Несколько минут они молча шли по тропинке, мимо густых зарослей шиповника. По этой тропинке они некоторое время назад неслись сломя голову, чтобы успеть спасти Вильгельма. Когда это было? Час назад? Два? Четыре? Эвелина потеряла счет времени. В ее голове царила звенящая пустота. Она чувствовала себя выжатой досуха, как будто отдала большую часть своей жизненной силы Курту, чтобы не дать ему погибнуть, скатиться в пропасть, навсегда увязнуть в трясине безумия. Она не верила, что ей удалось выдержать такое и самой не сойти с ума. Ее ноги до сих пор тряслись, губы подрагивали, а тело охватила дикая усталость. Но, как ни странно, в душе она чувствовала покой и умиротворение, даже счастье. Отдав часть себя, чтобы помочь ближнему, чтобы спасти любимого, она ощущала, как теплое блаженство наполняет ее сердце.

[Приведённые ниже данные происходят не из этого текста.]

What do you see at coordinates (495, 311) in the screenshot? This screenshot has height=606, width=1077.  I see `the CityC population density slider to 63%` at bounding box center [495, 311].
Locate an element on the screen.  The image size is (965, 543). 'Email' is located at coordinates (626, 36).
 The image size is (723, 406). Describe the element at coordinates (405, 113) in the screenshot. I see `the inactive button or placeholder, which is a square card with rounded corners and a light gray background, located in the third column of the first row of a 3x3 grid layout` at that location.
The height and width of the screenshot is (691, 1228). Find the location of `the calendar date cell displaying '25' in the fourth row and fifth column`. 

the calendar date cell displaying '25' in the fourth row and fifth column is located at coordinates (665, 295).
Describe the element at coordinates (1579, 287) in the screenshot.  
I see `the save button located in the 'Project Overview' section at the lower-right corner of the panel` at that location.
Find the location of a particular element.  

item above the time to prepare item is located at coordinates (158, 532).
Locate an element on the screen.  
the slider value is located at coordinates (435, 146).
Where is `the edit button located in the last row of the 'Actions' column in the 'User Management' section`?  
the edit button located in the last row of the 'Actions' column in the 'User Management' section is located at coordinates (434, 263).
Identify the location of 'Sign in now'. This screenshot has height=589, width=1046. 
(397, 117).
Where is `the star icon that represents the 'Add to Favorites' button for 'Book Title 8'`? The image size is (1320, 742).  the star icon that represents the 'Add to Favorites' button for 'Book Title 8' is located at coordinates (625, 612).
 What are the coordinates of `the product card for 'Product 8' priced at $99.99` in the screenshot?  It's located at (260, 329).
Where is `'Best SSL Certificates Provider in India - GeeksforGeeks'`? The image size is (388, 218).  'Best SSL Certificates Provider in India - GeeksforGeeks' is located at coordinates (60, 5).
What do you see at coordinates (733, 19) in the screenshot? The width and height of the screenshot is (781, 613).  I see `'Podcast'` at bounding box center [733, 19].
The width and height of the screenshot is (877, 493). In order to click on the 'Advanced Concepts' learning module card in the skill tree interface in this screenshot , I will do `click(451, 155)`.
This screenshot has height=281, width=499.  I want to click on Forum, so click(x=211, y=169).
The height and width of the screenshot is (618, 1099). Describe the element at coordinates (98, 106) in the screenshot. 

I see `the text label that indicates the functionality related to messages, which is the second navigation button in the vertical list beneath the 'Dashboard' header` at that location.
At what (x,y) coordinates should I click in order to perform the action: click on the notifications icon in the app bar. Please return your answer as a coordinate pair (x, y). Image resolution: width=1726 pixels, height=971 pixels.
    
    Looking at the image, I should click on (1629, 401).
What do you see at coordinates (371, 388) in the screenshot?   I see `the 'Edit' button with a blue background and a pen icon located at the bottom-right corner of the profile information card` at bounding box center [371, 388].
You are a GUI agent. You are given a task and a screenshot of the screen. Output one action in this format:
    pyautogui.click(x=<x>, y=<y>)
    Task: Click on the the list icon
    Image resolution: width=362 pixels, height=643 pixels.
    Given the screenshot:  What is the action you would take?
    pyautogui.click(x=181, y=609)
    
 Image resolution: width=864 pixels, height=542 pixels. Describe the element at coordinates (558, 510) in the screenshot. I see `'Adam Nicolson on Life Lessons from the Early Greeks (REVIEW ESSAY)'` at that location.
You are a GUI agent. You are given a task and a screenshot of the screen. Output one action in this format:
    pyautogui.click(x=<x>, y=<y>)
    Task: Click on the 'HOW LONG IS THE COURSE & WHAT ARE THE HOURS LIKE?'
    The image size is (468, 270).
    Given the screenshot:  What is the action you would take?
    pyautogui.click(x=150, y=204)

— Ты ни о чем не спрашиваешь? — раздался голос Курта, и она повернулась к нему.
— Ты говорил, что был в таком лагере…
Он кивнул.
— Ты хочешь рассказать об этом? — спросила Эвелина.
— Нет.
— Хорошо. Но если вдруг захочешь поделиться, знай, я рядом.
Курт тяжело вздохнул.
— Прости, что тебе пришлось это видеть! — смущенно произнес он. — Мне очень стыдно. Я сорвался. Сам от себя такого не ожидал.
Эвелина машинально сорвала листочек с куста, мимо которого они проходили, и больно укололась о его шипы.
— Курт, — ласково сказала она. — Обещаю, что никогда не буду об этом вспоминать. Разве что, если ты сам захочешь об этом поговорить.
— Спасибо!
Впереди показались ворота лагеря. Новобранцы были там и успели кое-как обработать раны Вильгельма. У него были сломаны пара ребер, но жизни ничего не угрожало.
Эвелина попросила принести воды, чтобы умыться, смыть кровь и грязь хотя бы с лица. Она подумала о том, чтобы остаться на ночлег в бараке, в спальнях офицеров, но взглянув на Курта, увидела, что ему снова становится не по себе, и поспешила откланяться.
— Что будет с нами дальше? — поинтересовались рекруты.
— Вы остаетесь здесь под командованием Вильгельма, до тех пор, пока мы не пришлем людей, которым доверяем. Мы закроем этот лагерь! — ответила она.